EXERCICE. Pouvez-vous présenter sous forme de tableau Markdown les lignes allant du début des enregistrements jusqu'à celle qui contient "This screenshot has", incluse, sans les lignes vides ? Les colonnes doivent s'intituler « N° » et « Ligne ».

EXTRAITS DES DONNÉES.
──────────────────────────────
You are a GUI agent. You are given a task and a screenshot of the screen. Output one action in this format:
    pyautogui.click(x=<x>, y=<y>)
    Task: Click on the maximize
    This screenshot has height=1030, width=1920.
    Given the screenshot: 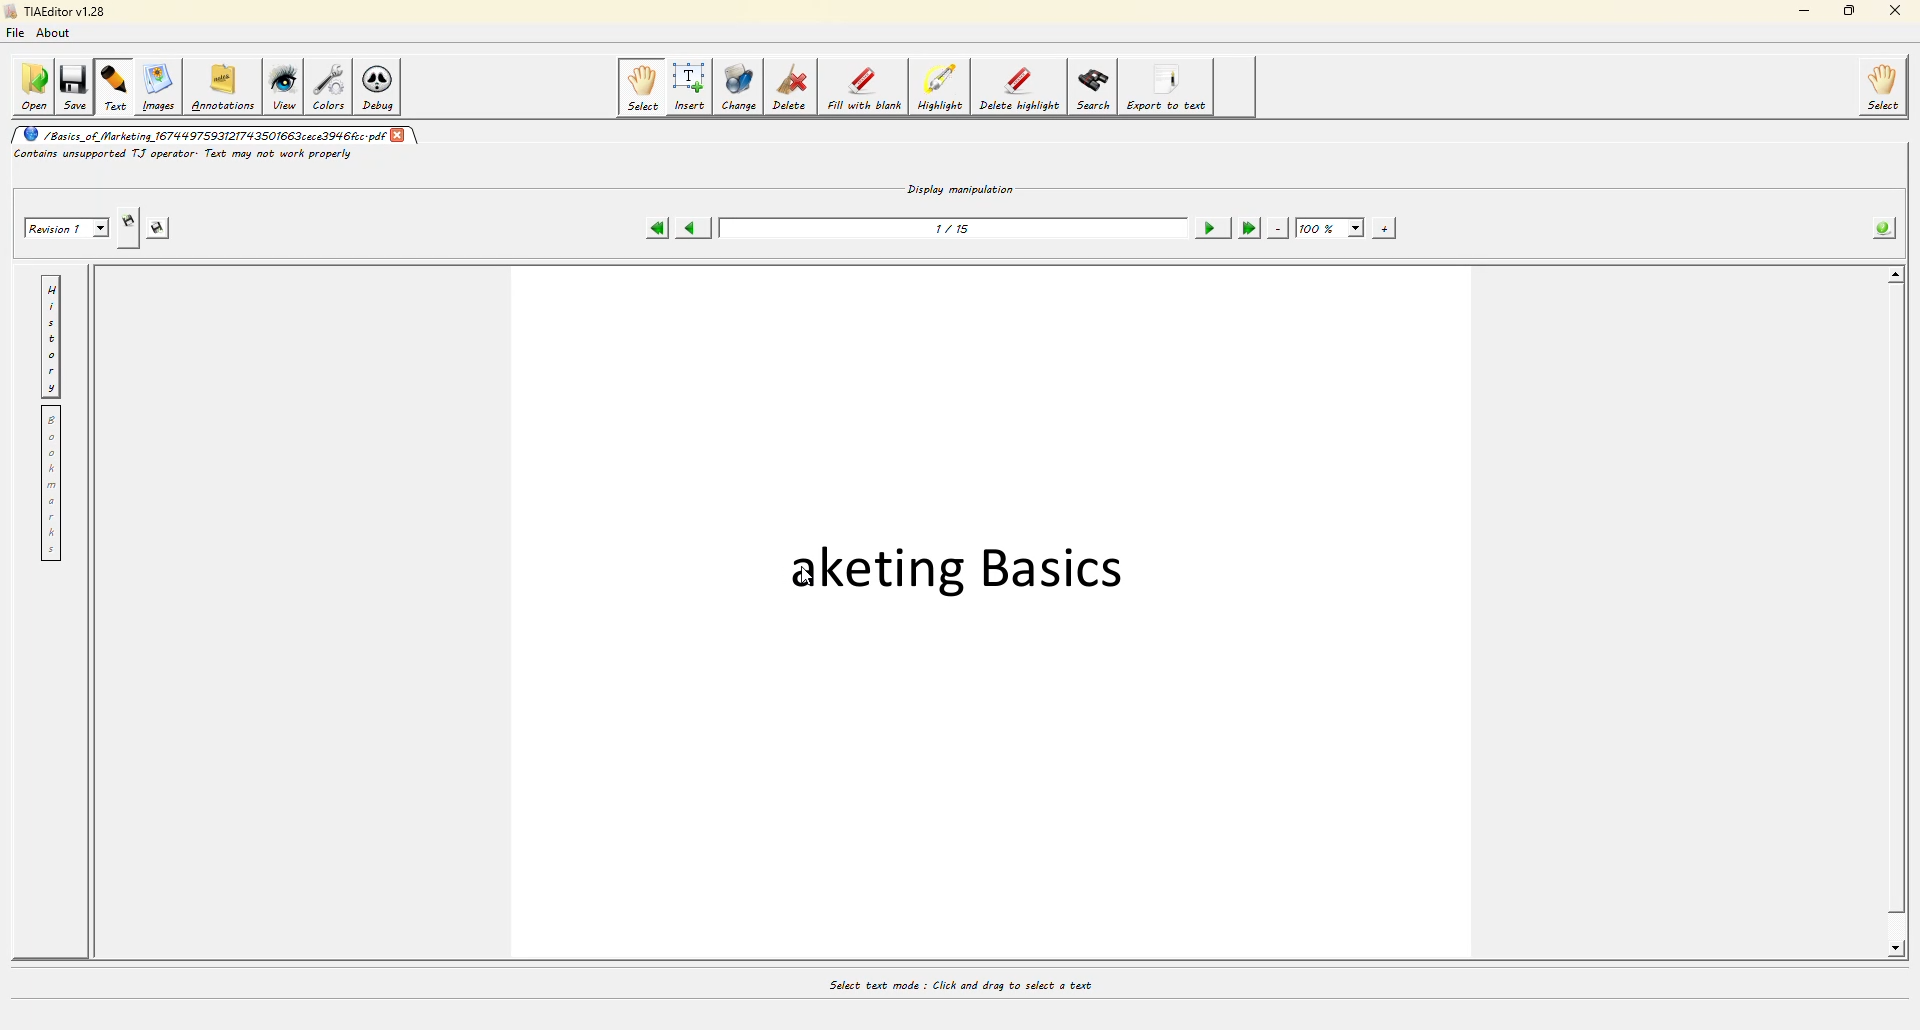 What is the action you would take?
    pyautogui.click(x=1852, y=10)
──────────────────────────────
RÉSULTAT OBTENU.
| N° | Ligne |
|---|---|
| 1 | You are a GUI agent. You are given a task and a screenshot of the screen. Output one action in this format: |
| 2 |     pyautogui.click(x=<x>, y=<y>) |
| 3 |     Task: Click on the maximize |
| 4 |     This screenshot has height=1030, width=1920. |